Make an exact copy of the records, and keep the pictures out of it.

Source records:
---

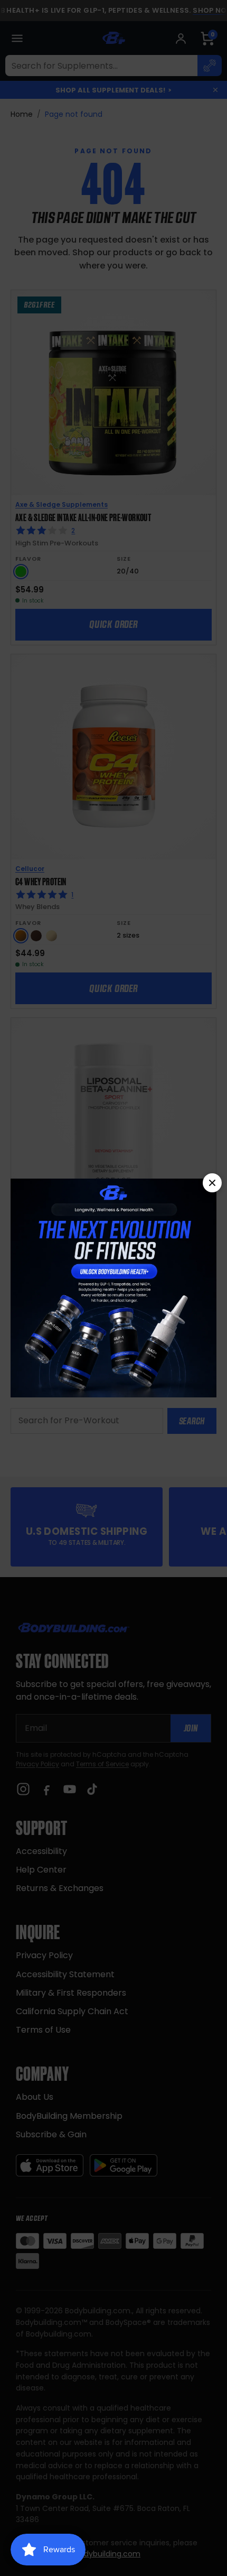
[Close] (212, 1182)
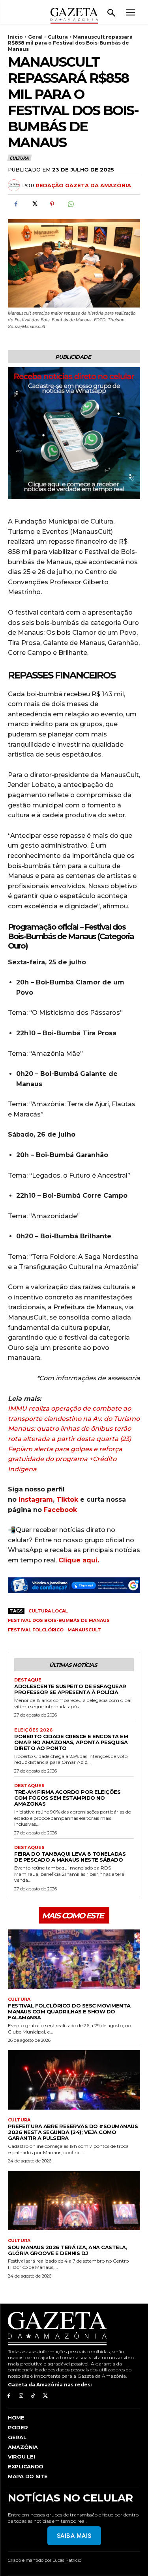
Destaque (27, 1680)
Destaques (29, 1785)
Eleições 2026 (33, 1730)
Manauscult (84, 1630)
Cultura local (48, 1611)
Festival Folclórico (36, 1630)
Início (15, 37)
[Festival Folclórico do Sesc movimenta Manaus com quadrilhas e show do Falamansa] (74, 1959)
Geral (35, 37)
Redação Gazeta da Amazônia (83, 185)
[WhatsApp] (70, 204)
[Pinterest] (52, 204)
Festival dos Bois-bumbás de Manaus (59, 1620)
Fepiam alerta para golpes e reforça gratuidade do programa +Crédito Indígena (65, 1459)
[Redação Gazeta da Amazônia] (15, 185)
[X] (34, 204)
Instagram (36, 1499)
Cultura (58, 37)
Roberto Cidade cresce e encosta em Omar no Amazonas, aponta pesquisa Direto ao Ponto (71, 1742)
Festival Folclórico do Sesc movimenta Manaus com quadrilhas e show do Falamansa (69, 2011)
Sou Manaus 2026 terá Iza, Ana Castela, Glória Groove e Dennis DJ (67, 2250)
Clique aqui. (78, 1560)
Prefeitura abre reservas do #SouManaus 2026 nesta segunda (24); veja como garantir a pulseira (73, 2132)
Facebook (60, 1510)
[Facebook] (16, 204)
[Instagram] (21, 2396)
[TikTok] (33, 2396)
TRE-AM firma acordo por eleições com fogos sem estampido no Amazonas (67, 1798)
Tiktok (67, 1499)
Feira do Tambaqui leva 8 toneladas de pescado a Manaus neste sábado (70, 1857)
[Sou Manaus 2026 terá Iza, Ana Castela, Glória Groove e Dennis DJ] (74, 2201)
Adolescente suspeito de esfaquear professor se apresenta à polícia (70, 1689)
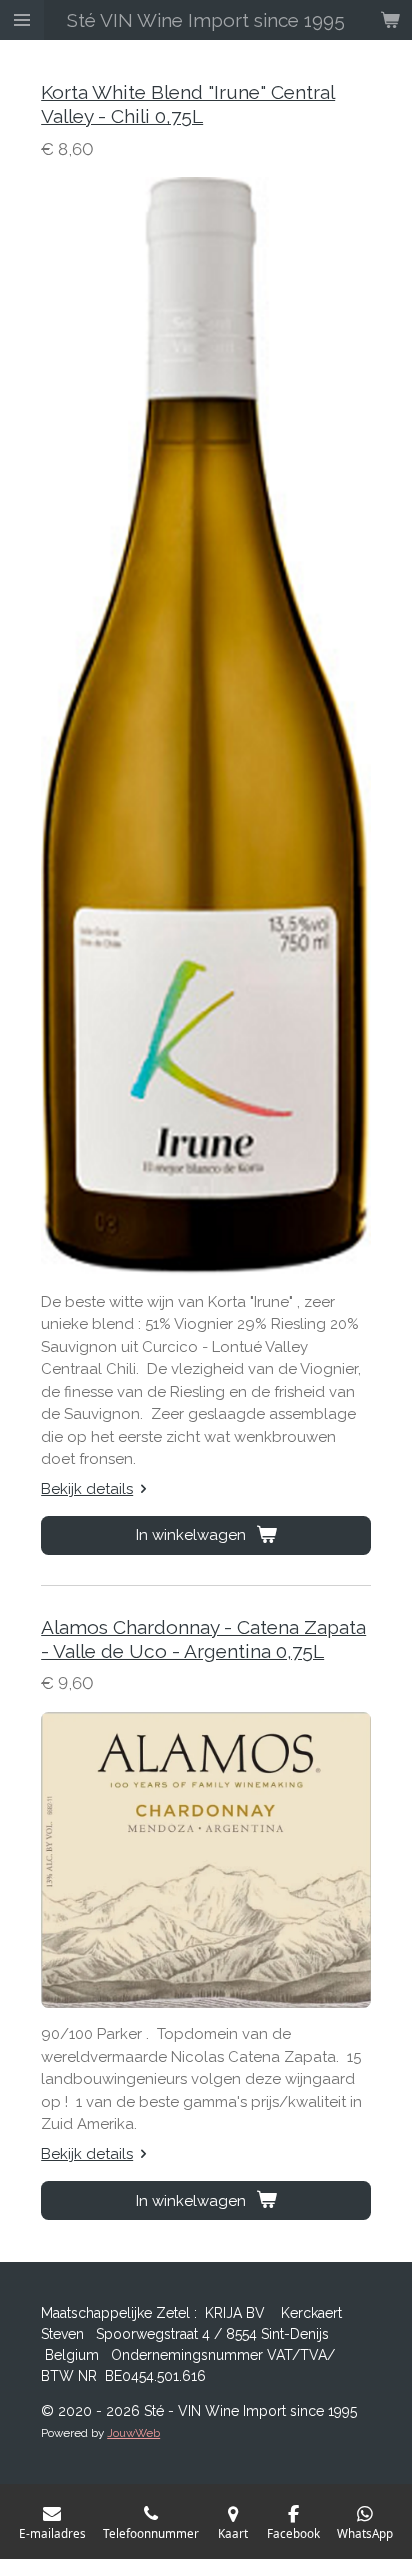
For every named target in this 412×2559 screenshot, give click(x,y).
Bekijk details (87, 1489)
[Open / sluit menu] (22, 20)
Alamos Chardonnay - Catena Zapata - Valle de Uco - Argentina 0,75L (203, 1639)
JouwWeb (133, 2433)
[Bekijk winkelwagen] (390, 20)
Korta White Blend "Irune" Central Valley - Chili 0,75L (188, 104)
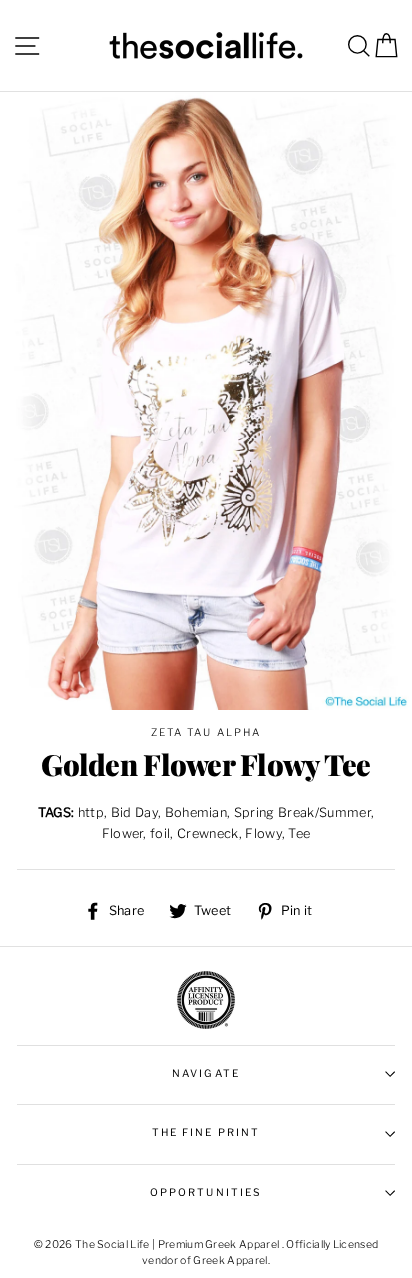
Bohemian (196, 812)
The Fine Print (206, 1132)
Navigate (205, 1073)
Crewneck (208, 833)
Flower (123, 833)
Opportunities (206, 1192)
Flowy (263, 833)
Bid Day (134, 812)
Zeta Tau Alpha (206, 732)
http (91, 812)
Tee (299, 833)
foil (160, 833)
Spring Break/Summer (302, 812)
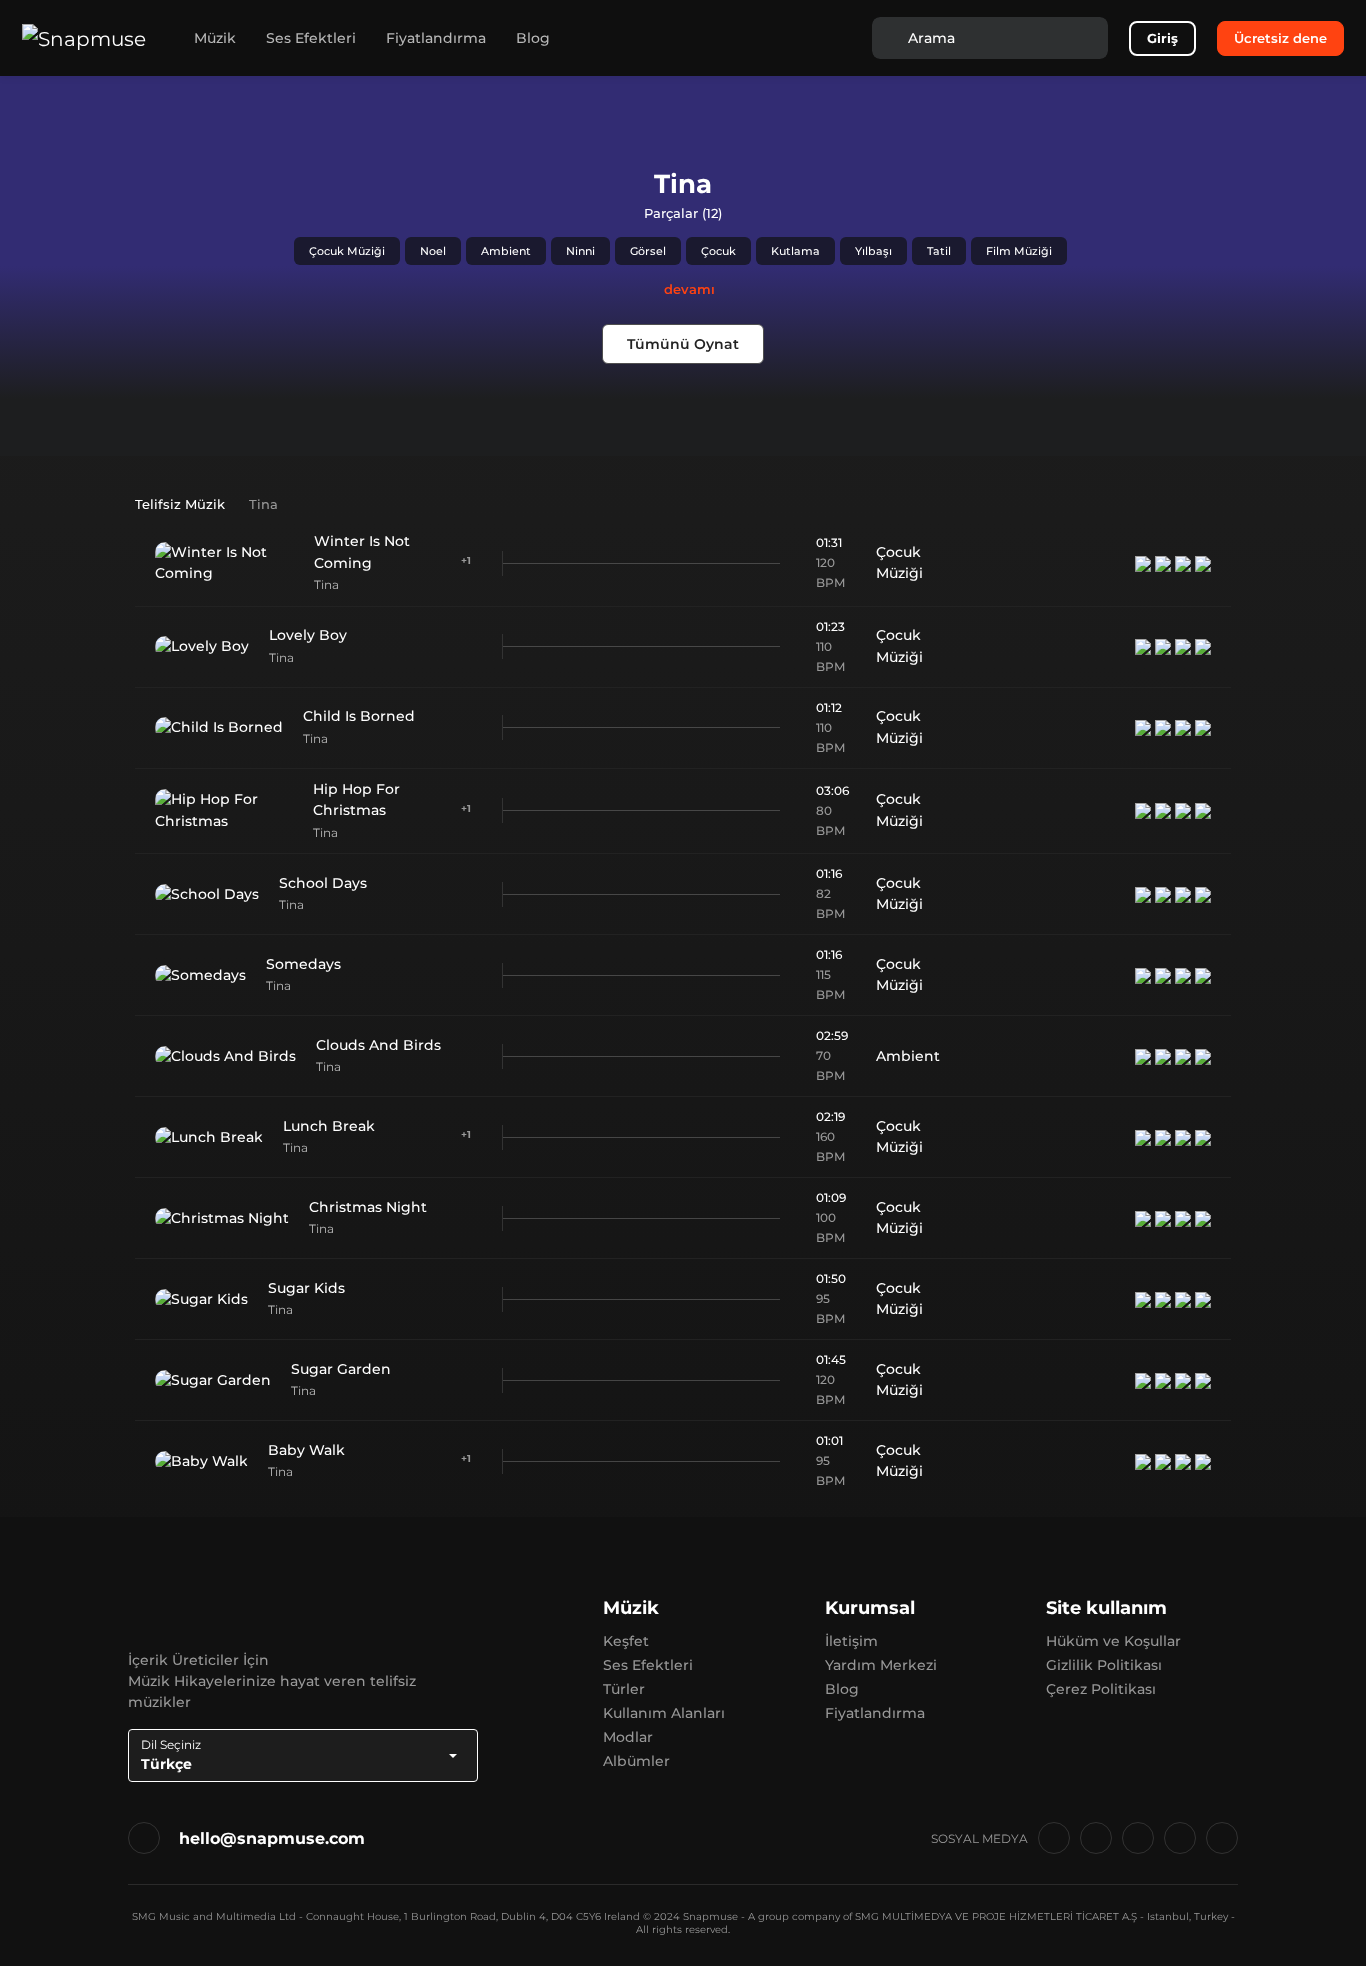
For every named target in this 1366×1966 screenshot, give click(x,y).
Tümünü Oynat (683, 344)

---

Exercise result:
[Close] (212, 1182)
Destaque (27, 1680)
Destaques (29, 1785)
Eleições 2026 (33, 1730)
Manauscult (84, 1630)
Cultura local (48, 1611)
Festival Folclórico (36, 1630)
Início (15, 37)
[Festival Folclórico do Sesc movimenta Manaus com quadrilhas e show do Falamansa] (74, 1959)
Geral (35, 37)
Redação Gazeta da Amazônia (83, 185)
[WhatsApp] (70, 204)
[Pinterest] (52, 204)
Festival dos Bois-bumbás de Manaus (59, 1620)
Fepiam alerta para golpes e reforça gratuidade do programa +Crédito Indígena (65, 1459)
[Redação Gazeta da Amazônia] (15, 185)
[X] (34, 204)
Instagram (36, 1499)
Cultura (58, 37)
Roberto Cidade cresce e encosta em Omar no Amazonas, aponta pesquisa Direto ao Ponto (71, 1742)
Festival Folclórico do Sesc movimenta Manaus com quadrilhas e show do Falamansa (69, 2011)
Sou Manaus 2026 terá Iza, Ana Castela, Glória Groove e Dennis DJ (67, 2250)
Clique aqui. (78, 1560)
Prefeitura abre reservas do #SouManaus 2026 nesta segunda (24); veja como garantir a pulseira (73, 2132)
Facebook (60, 1510)
[Facebook] (16, 204)
[Instagram] (21, 2396)
[TikTok] (33, 2396)
TRE-AM firma acordo por eleições com fogos sem estampido no Amazonas (67, 1798)
Tiktok (67, 1499)
Feira do Tambaqui leva 8 toneladas de pescado a Manaus neste sábado (70, 1857)
[Sou Manaus 2026 terá Iza, Ana Castela, Glória Groove e Dennis DJ] (74, 2201)
Adolescente suspeito de esfaquear professor se apresenta à polícia (70, 1689)
For every named target in this 412×2559 screenshot, give click(x,y).
Bekijk details (87, 1489)
[Open / sluit menu] (22, 20)
Alamos Chardonnay - Catena Zapata - Valle de Uco - Argentina 0,75L (203, 1639)
JouwWeb (133, 2433)
[Bekijk winkelwagen] (390, 20)
Korta White Blend "Irune" Central Valley - Chili 0,75L (188, 104)
Bohemian (196, 812)
The Fine Print (206, 1132)
Navigate (205, 1073)
Crewneck (208, 833)
Flower (123, 833)
Opportunities (206, 1192)
Flowy (263, 833)
Bid Day (134, 812)
Zeta Tau Alpha (206, 732)
http (91, 812)
Tee (299, 833)
foil (160, 833)
Spring Break/Summer (302, 812)
For every named target in this 1366×1966 screenshot, give click(x,y).
Tümünü Oynat (683, 344)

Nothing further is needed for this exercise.